When GIS Hits the Wall: Scaling Flood Modeling with High-Performance Computing (HPC)
2026-08-30 , 101

Modern GIS workflows increasingly exceed desktop limits. This workshop shows when and why HPC becomes essential for GIS, demonstrating how open-source tools can scale flood and environmental modeling using parallel and distributed computing.


Geospatial workflows are rapidly growing in scale and complexity, driven by high-resolution DEMs, long satellite time series, climate datasets, and computationally intensive models such as flood and inundation simulations. While open-source GIS tools have matured significantly, many real-world problems now exceed the limits of desktop-based processing.

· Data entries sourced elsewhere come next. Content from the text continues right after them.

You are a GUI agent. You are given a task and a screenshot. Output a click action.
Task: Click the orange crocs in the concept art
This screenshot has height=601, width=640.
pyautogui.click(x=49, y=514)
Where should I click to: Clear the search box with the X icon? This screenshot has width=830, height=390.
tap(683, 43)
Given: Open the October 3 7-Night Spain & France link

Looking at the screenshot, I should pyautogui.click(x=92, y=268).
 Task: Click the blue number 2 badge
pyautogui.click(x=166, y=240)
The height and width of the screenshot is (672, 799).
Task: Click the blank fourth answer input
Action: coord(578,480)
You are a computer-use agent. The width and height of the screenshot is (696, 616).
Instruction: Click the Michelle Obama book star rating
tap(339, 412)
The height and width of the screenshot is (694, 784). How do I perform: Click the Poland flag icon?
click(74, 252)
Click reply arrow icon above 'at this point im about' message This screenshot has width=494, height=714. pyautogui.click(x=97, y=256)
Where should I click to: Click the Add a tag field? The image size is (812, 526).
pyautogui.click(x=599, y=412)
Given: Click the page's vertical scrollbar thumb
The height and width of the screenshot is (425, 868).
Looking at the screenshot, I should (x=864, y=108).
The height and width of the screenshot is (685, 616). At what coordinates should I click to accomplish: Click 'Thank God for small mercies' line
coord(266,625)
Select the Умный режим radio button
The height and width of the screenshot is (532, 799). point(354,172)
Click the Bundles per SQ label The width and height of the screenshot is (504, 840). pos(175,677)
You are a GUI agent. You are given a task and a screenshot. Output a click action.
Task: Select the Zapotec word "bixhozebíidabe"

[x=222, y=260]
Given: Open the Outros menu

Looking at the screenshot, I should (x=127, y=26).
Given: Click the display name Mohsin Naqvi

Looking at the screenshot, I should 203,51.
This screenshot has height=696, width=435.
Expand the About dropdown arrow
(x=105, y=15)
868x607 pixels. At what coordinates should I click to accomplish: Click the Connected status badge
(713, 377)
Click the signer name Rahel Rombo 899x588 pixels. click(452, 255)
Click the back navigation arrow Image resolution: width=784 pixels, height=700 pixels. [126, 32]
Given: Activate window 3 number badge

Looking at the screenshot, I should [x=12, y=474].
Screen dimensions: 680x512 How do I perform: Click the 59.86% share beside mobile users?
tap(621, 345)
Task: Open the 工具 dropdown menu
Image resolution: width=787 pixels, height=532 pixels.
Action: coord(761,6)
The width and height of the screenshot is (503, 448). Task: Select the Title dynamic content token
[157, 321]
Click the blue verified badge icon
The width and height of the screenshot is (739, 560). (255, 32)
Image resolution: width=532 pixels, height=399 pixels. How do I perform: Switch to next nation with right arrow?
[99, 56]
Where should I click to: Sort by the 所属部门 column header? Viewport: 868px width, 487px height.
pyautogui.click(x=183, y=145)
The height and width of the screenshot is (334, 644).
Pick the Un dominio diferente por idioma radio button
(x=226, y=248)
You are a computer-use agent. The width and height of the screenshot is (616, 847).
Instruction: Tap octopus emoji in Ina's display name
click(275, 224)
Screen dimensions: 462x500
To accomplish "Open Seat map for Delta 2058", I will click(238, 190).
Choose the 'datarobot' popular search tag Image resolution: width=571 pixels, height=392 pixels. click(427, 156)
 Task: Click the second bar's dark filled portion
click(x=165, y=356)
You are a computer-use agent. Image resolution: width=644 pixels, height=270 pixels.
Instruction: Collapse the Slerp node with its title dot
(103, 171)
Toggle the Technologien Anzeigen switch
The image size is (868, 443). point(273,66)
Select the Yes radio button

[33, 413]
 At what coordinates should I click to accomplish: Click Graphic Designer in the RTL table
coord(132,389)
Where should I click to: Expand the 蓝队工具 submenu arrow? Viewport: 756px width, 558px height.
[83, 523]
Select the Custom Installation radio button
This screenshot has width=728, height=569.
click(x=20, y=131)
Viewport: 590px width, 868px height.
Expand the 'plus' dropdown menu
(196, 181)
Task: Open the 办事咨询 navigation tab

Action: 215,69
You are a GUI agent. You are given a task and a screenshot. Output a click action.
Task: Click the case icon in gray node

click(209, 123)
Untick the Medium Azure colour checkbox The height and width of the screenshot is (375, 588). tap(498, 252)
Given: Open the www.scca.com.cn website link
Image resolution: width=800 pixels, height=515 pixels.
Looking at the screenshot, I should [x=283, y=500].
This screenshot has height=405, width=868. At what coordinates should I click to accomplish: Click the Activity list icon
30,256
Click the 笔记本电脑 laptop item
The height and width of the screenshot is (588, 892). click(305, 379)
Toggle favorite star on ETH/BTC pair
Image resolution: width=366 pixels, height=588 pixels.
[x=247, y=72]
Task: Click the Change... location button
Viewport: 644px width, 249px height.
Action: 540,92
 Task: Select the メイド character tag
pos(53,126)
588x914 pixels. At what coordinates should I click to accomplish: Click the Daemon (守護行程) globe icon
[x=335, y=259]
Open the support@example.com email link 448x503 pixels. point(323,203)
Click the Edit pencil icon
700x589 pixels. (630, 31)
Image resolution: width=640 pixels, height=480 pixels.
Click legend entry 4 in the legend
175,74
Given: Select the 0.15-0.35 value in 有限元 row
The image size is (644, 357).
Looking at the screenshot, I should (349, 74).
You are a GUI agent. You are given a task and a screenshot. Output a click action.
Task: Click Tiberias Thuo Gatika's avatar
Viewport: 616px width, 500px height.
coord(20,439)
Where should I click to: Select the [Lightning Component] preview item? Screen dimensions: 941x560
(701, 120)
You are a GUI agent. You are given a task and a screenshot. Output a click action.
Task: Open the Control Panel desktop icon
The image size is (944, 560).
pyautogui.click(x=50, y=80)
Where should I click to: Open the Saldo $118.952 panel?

This workshop introduces High-Performance Computing (HPC) as a natural extension of modern GIS, not as a replacement. Using flood and environmental modeling as core examples, the session demonstrates where traditional GIS workflows struggle and how parallel and distributed computing can unlock new possibilities using fully open-source tools.

Participants will learn HPC concepts through familiar GIS analogies and see how tools like QGIS, GDAL, Python, Dask, and ANUGA Hydro can be integrated with HPC systems. Through live demonstrations and guided workflows, the workshop shows how large raster processing, time-stepped simulations, and spatio-temporal analytics can scale efficiently on HPC infrastructure.

The workshop emphasizes practical adoption, showing how GIS users can continue working in their existing open-source ecosystem while leveraging HPC for heavy computation. By the end of the session, participants will understand when HPC is necessary, how it fits into GIS pipelines, and how to begin using it for real-world geospatial challenges.


Level of the workshop: 2 - intermediate Pre-requirements for attendees:

Basic understanding of GIS concepts (rasters, vectors, projections)
Familiarity with QGIS or Python-based GIS tools is helpful but not mandatory

What skills do participants require to have?:

Basic understanding of GIS concepts (rasters, vectors, projections)
Familiarity with QGIS or any open-source GIS tool
Basic command-line usage (helpful but not mandatory)
Introductory Python knowledge is beneficial but not required
No prior experience with HPC or parallel computing is required

I am a Scientist at C-DAC Pune, under the Ministry of Electronics and Information Technology (MeitY), Government of India. My work focuses on large-scale geospatial analytics, flood and environmental modeling, and integrating high-performance computing (HPC) with open-source GIS frameworks. I actively work on scalable simulation workflows, geospatial AI, and bridging desktop GIS with supercomputing for real-world decision support.